What you need to do>
Copy out the data below unchanged, starting at the line containing "Given: Click thumbs-up icon on 66% rating" and ending with the last line of the data. Leave out the pictures.

Data shown>
******************************
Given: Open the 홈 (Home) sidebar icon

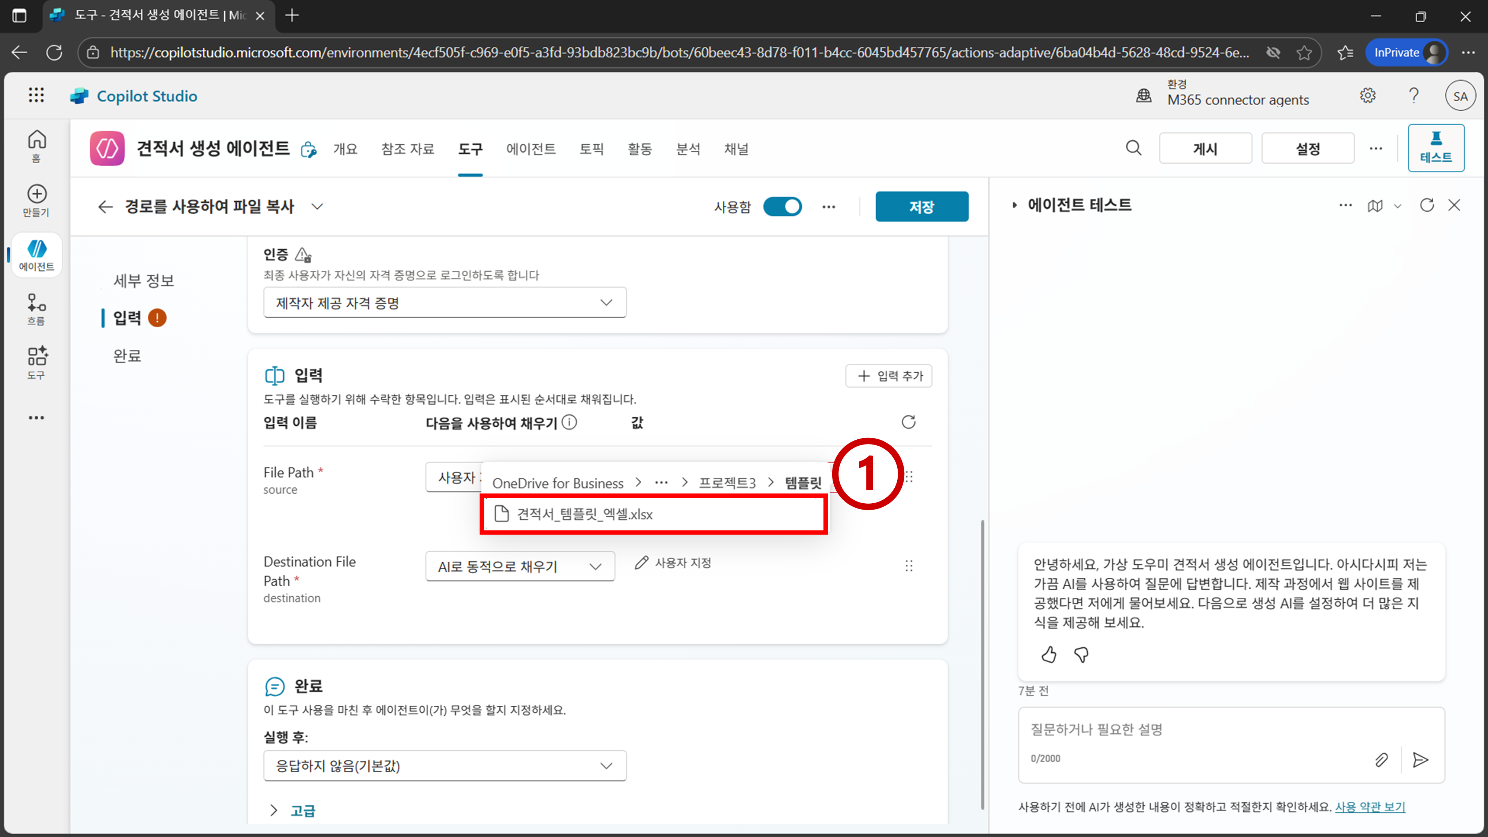Looking at the screenshot, I should click(x=36, y=140).
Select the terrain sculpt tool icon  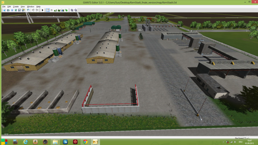[55, 10]
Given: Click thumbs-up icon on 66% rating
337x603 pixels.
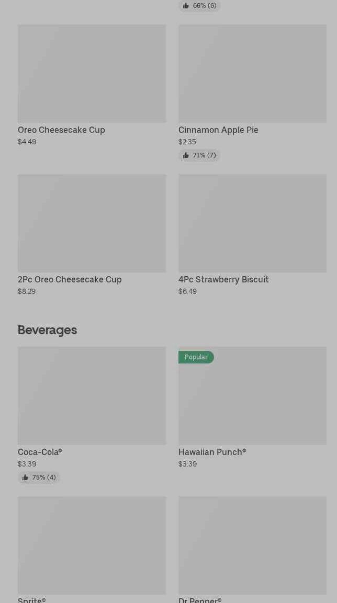Looking at the screenshot, I should pos(186,6).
******************************
Exercise response>
Given: Click thumbs-up icon on 66% rating
337x603 pixels.
Looking at the screenshot, I should pos(186,6).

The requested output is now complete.